Could you restate the passage of the virtual memory forum thread that opens with "If the address" and closes with "a major problem.", changing "page table" to "translation table"?

GIVEN TEXT —
----------------------------------------

There are a whole bunch of reasons. Lots of them based on protecting processes from each other, and access control to hardware. Some major practical reasons, like dealing well with dynamic memory allocation. With linear physical addressing you'd end up with major fragmentation quickly and would have to return a range of addresses or something for any large allocation request - a nightmare for development. It makes the concept of 'swapping' possible; without virtual memory when you run out of physical memory, well you're screwed. It's difficult to implement a modern multitasking OS without a proper MMU and virtual memory.

If thats true, what conditions have to occur in the processor in order for it to throw a segmentation fault, and in what form (certain flags have to be on, and it inserts an int?)
If the address isn't mapped in the page table, or you don't have the access to it you're trying to use, the processor will throw an exception. The OS/runtime can trap it and do what it wants, but doing anything other than kill the program isn't usually the right thing to do. A segfault indicates a major problem.
 
There must be some kernel calls that allow you to test if a certain address has been malloc'ed and by what PID
 
thank you for those quick responses. couple questions:

does this mean when my stack pointer is pointing to 0x7FFF0180dbc0, that this does not correlate to my actual memory (ie, i have 2gb of memory, so it starts at 0x0 and goes to 0x80000000 ...) .... lol, i just answered my own question while typing that, that obviously doesn't make sense 0x7fff0180dbc0 is far out of range of 0x80000000 and even out of range of the limit of a 32bit system.

edit: wait. so why does the OS remap those address. whats the point? why doesn't the OS just tell programs the exact addresses they can or can't access. Also, does this imply that every time i access the memory, ontop of the fact that memory is slow, there's also a delay for the OS to check that i have access to that memory, or is it hardwired somehow?

----------------------------------------

RAW DATA —

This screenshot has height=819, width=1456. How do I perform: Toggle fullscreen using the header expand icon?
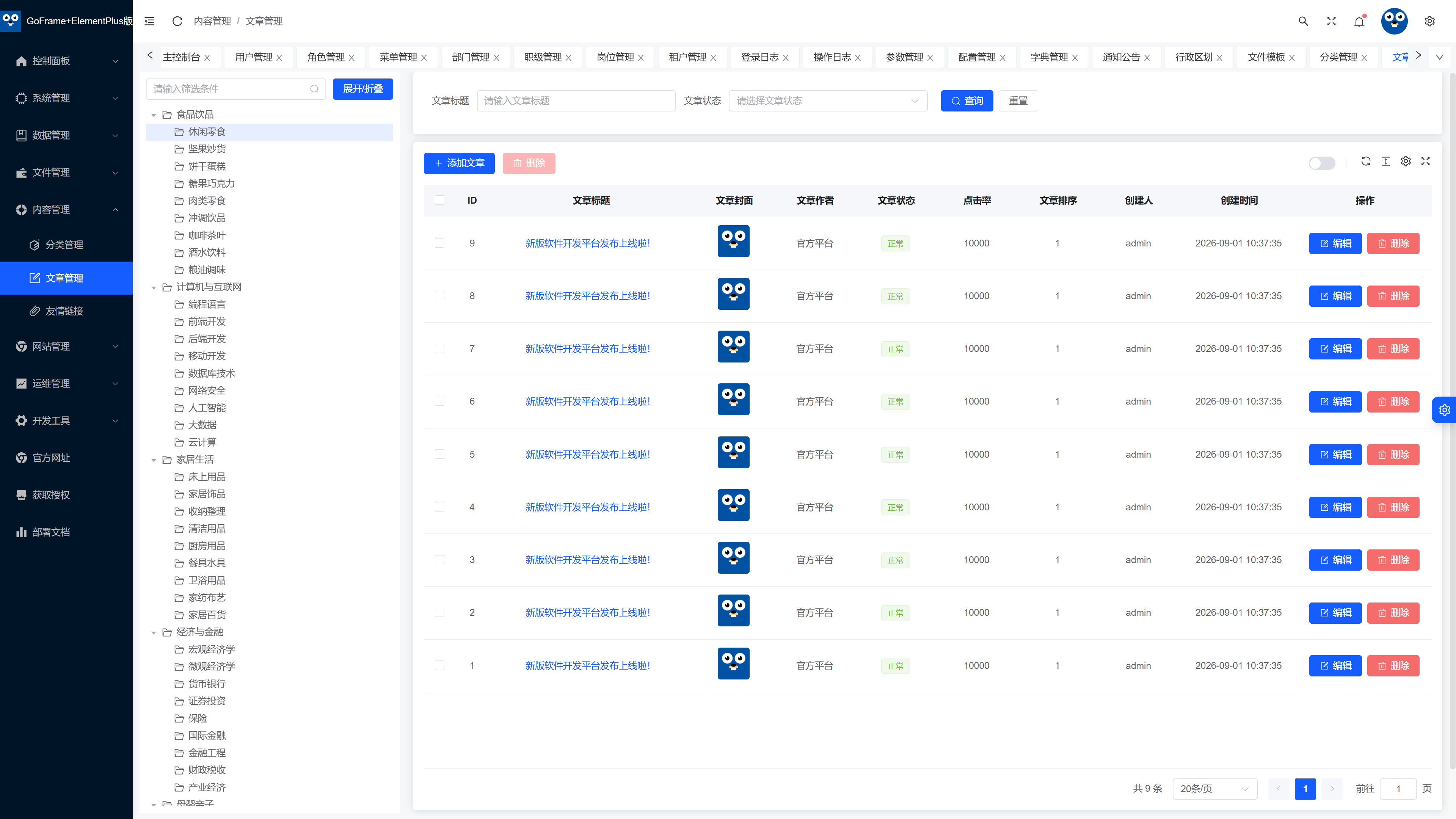tap(1332, 21)
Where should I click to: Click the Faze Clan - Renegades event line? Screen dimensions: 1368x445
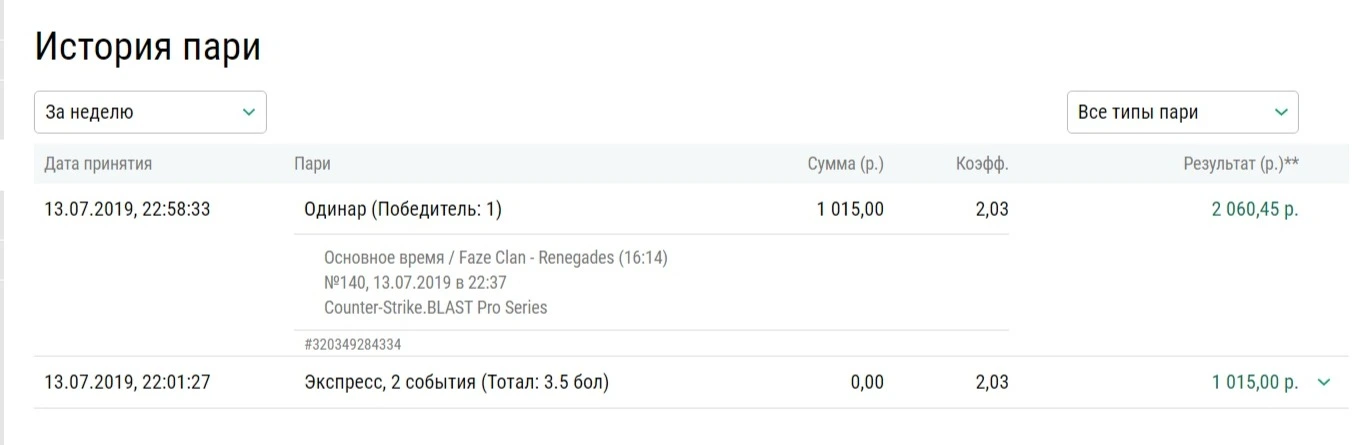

----------------------------------------

CORRECT RESPONSE —
If the address isn't mapped in the translation table, or you don't have the access to it you're trying to use, the processor will throw an exception. The OS/runtime can trap it and do what it wants, but doing anything other than kill the program isn't usually the right thing to do. A segfault indicates a major problem.